West Nile has descended upon Dallas, the response being commendable. Sources should be identified to forstall future occurrence. What lessons can be learned?
Our lab has been monitoring a population level of Culex quinquefasciatus-a main West Nile virus vector in Central Texas that started in the last year and has continued up until now. We found that urban populations of Culex quinguefasciatus have increased extensively during June to August of this year.
This may explain the increased WNV cases in Dallas.
when WNV first occurred in TX it was fatal in horses. Now a horse vaccine is available. Before vaccine, low dose oral human interferon alpha was safe and effective.

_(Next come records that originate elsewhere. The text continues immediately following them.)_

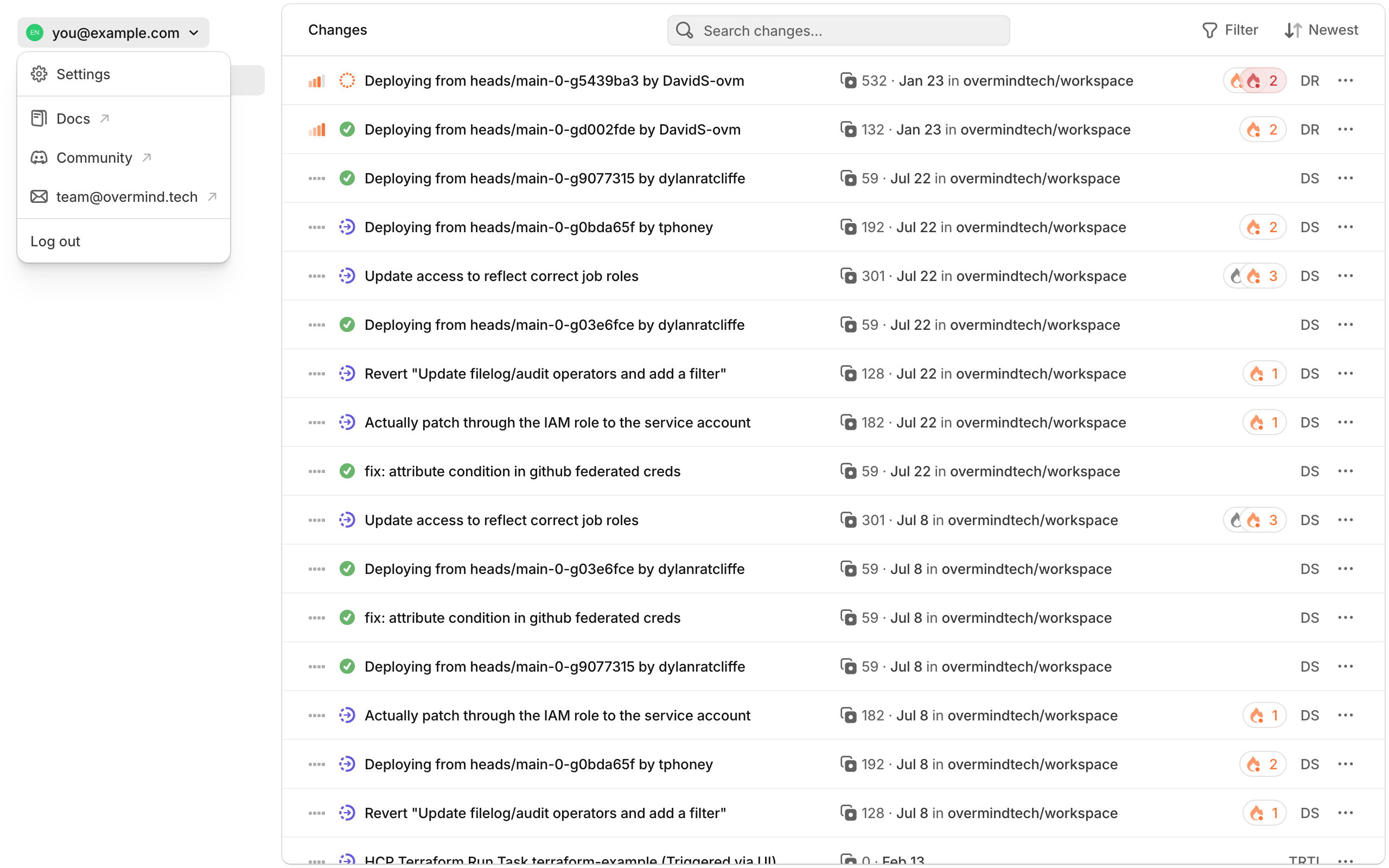The height and width of the screenshot is (868, 1389).
Task: Click the orange progress spinner on g5439ba3 deploy
Action: pos(347,80)
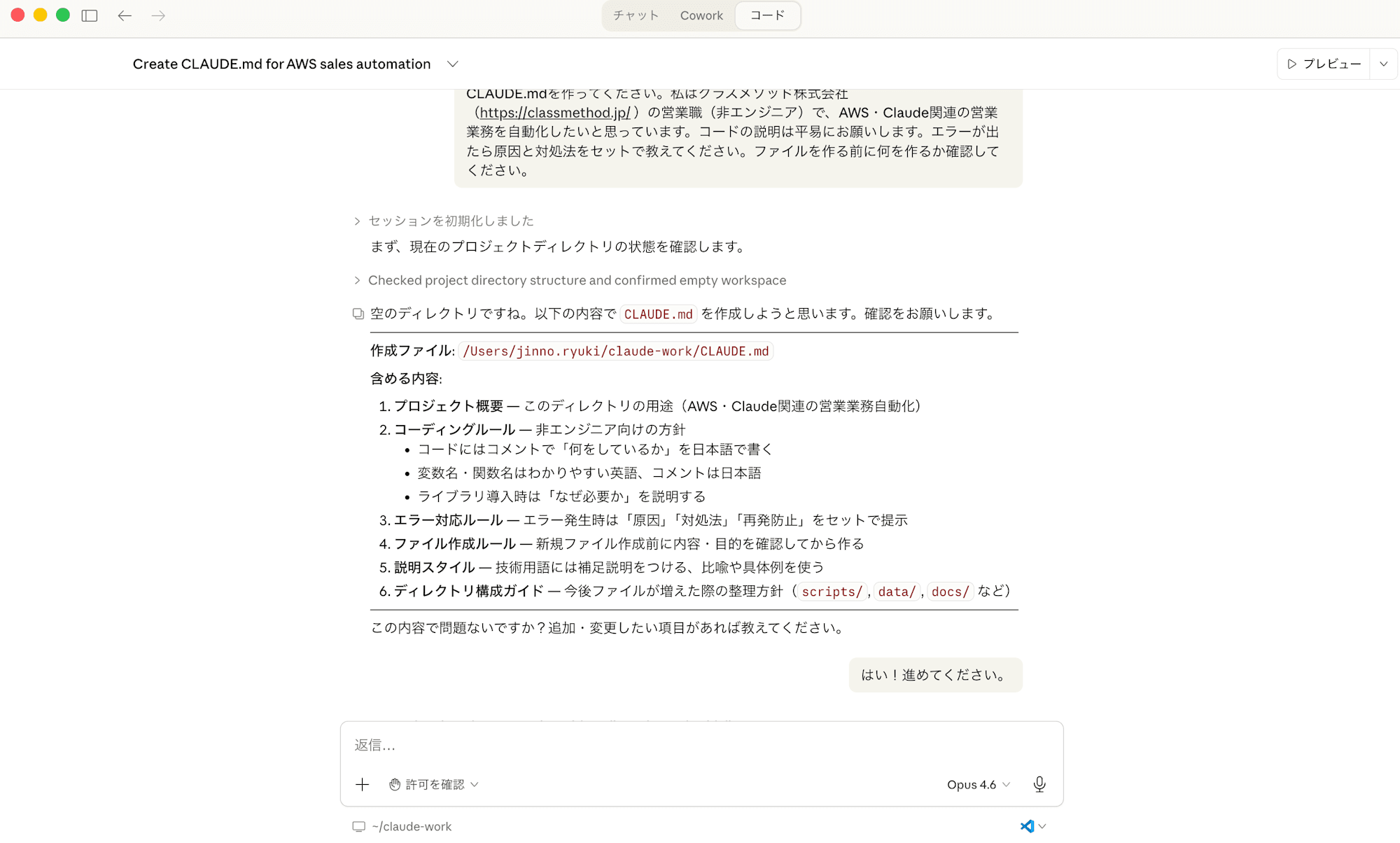Screen dimensions: 1400x843
Task: Click the monitor icon beside ~/claude-work
Action: [358, 826]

As in Dallas, we have an outbreak in India for the first time . It causes fever and joint pains in human followed by eye involvement in the form of retinitis.
The biggest lessons here are: 1) we can expect for infectious diseases to continue emerging and re-emerging throughout the world, including the United States, as infectious agents and their vectors are constantly adapting and evolving; 2) we must look more closely at the dynamic interplay between climate change, demographic change, invasive species, and interactions between humans and non-human hosts of zoonotic pathogens; 3) we must improve our efforts and competencies to engage in One Health surveillance, combining medical and veterinary surveillance systems with environmental monitoring for both freely occurring pathogens and populations of insect and other vectors.